Yeniden bilgisayara bakıyor rahatça dalmak için benim çıkmamı bekliyor. Beni özlediğini duymak için bekliyorum. Gitmem gerektiğini hissediyorum. Duruşuyla haliyle beni kovuyor, beni dövüyor, duvara sıkıştırıyor, boğazımı sıkıyor. Uykum var. Çok uykum var. Memem acıyor. Oğlumun hala çektiğini hissediyorum. Gitmek istemiyorum. Özledim der belki. Belki kalkacak hem de gelip sarılacak. Aklına gelmiyorsa bunu yapmak, yorgundur. Çok çalıştı bugün demek ki işte…

O kadar çok gün geçti ki sarılmadı bana hiç. Artık gitmem gerek ve gelmeyecek bu kesin.

Hadi Canan gelecek diye bekleme.

Odanın kapısından çıkıp yatağa girişim çok sessiz oluyor.

Ağlarken uyuyorum.

Gece gelip sarıldın mı diyorum sabah. Uyku arasında ‘Hayır, neden?’ diyor. Beklediğim şefkat hiç yok.

Zaman beynimin içinden gürültüyle akıyor.

İşe gidecek. Geceye kadar gene yok. Bebek. Ağlamalar. Ağlamalar. Ağlamalar. Dağınık saç. Tek kase çorba. Pencereden geçen arabalar. Baba gelecek bak. Bak. Bak oğlum. Akşam o arabaları seyrederek uyuyabiliyor artık bebeğim. Uyudu. İşleri yap. Kitap okuyorum sayfalarca. Hangi kitap olduğunu bile bilmiyorum. Nerede, neden aramıyor!

Arıyorum cevap yok. Sonra of ne arayıp duruyorsun yeter diyor. Azarlar, terslemeler, kinayeler.

Yorgunluk.

Gece oldu. Günün bütün ezanları okundu. Saatler boyu sadece araba sesleri olacak.

Bekle.

Hala aynı pencerenin önünde, bebeksiz bu sefer. Arabaları sayıyorum. Yüz, üç yüz, bin altı yüz on bir, Yeniden başla.

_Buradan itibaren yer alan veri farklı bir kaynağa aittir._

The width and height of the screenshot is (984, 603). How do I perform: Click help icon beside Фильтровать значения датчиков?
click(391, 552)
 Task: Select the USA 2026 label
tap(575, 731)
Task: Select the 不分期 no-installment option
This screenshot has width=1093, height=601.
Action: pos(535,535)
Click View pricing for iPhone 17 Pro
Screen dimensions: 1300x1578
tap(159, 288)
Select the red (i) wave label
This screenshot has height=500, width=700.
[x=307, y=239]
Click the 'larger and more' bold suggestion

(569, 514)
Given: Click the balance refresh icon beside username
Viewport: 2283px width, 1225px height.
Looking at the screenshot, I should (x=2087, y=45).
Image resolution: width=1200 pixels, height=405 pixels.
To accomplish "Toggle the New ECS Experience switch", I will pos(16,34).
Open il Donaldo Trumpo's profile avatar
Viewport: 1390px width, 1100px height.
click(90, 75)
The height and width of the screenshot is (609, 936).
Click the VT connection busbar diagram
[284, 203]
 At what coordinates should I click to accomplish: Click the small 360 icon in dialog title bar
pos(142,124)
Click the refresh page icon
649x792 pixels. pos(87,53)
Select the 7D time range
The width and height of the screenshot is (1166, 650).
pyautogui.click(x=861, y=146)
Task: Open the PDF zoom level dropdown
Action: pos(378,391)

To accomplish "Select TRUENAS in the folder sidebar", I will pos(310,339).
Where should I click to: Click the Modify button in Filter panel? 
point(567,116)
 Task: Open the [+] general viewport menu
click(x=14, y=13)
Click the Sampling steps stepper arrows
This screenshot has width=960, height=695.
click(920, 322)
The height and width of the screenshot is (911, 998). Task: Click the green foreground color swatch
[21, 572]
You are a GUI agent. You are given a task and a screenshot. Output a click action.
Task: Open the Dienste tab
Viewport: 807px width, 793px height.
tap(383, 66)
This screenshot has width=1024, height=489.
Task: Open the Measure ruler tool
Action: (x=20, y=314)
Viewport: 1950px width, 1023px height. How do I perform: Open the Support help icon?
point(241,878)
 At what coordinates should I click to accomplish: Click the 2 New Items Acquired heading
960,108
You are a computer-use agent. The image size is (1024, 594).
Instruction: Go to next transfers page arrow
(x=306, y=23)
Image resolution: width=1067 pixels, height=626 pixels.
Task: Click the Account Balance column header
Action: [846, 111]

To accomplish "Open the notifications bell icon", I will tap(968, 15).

Defalarca süt ver. Emilmek istemiyorum.

Konuşmak istiyorum.

Nasılsın demesini bekliyorum.

Kafamdaki deniz sesini duymaya çalışıyorum. Rahatlamak istiyorum. Hadi düşünelim ki ben bir martıyım ve deniz üzerinde süzülüyorum. Olmuyor. Bu pencerenin önündeyken olmuyor. Araba sesleri araba sesleri. Kırmızı ışık beyaz ışık. Bu karanlıkta hepsi çok koyu gri yüz bin araba.

Bugün arabamızı gördüm. Apartmanın önündeki otoparka çekti. Üstten telefonda konuştuğunu görüyorum. Bir saat, iki saat. Kapattı. Çıkıyor yukarı. Eve geldi. Ayakkabısını çıkarıp çantasını astı. Oturma odasına girerken beni görmüyor. Yanında oturmak istediğimi anladığında evin anahtarını arabada unuttuğunu hatırlıyor. Sen yat beni bekleme. Ama kapıyı ben açmadım ki. O zaman nasıl girdi.

Hep aynı duvar, hep o duvara çarpıyorum. Nasılsın yok. Kaçacak yer yok. Anlatacak kimse yok. Ona anlatmak isterken oğlum ağlıyor. Haftalardır böyle. Haftalardır beklediğim nasılsın diye soran şefkat bir türlü gelmiyor.

Bu kadar kısa anlattığımda ve ağlamadığımda beni hiç anlamıyor.

Çocuk ağlıyor diyor.

Gidip bakmam gerektiğini gözlerinden anlıyorum.

Gitmek istemiyorum ne olduğunu öğrenmek istiyorum.

Cevap yok.

Karanlık.

Yalnızlık.

Zaman kafamda gürültüleriyle… Hiç başka ses duyamıyorum.

Beni bebeğin yanına gönderirken onu sevgilisinin aradığını bilmiyorum. Odadan çıkarken telefona bakıp gülümsediğini görüyorum.